While measuring respiratory rates is a seemingly simple application, researchers believe that this new technology is significant for providing more accurate and timely diagnoses of pneumonia and other respiratory illnesses in children.

“Mobile phones are changing how we administer health care, especially in rural settings and developing countries where access to medical devices is limited,” Walter Karlen, a researcher involved with the project, said in a press release published recently on CFRI’s website. “With this app, we can give health care workers with few resources faster and more accurate measurements, help them make better decisions, and give them more time with their patients.”

To use the app, which is called RRate, healthcare providers tap the smartphone’s touch screen every time a child inhales. At the same time, the app displays a graphic of a breathing baby, which could serve as a real-time comparison to help monitor the breathing patient.

The app then uses a specialized algorithm to quickly process the rate of screen taps in order to calculate the child’s respiratory rate. According to researchers involved with the project, RRate can currently compute respiratory rates in an average of 9.9 seconds, significantly faster than the more traditional technique, which requires healthcare workers to count a patient’s breaths over a 60 second period.

“We are leveraging the phone’s capabilities of computing, touch screen, and vibrational feedback to measure respiratory rate faster and with more confidence,” said Karlen.

The app’s algorithm was generated after researchers gathered data from 30 test subjects who all used a prototype version of the app while watching video images of children breathing at different rates, according to the press release. After compiling and analyzing the data generated by this study, researchers were able to devise an algorithm capable of rapid and accurate respiratory rate calculations.

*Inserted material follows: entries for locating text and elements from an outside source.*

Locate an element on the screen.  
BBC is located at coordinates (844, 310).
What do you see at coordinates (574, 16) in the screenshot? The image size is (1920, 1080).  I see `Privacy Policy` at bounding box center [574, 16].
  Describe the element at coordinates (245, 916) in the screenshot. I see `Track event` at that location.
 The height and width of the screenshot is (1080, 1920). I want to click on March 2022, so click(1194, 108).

Details regarding the new app, as well as results from initial tests, have been published in the journal PLOS One.

The app has already been made available on both Google Play and the Apple App Store, and a free non-study version has also been made available online.

In the future, researchers plan on attempting to link RRate with the smartphone oximeter developed earlier this year by a team of UBC scientists in order to create a smartphone device capable of measuring both respiratory rates and blood oxygen levels.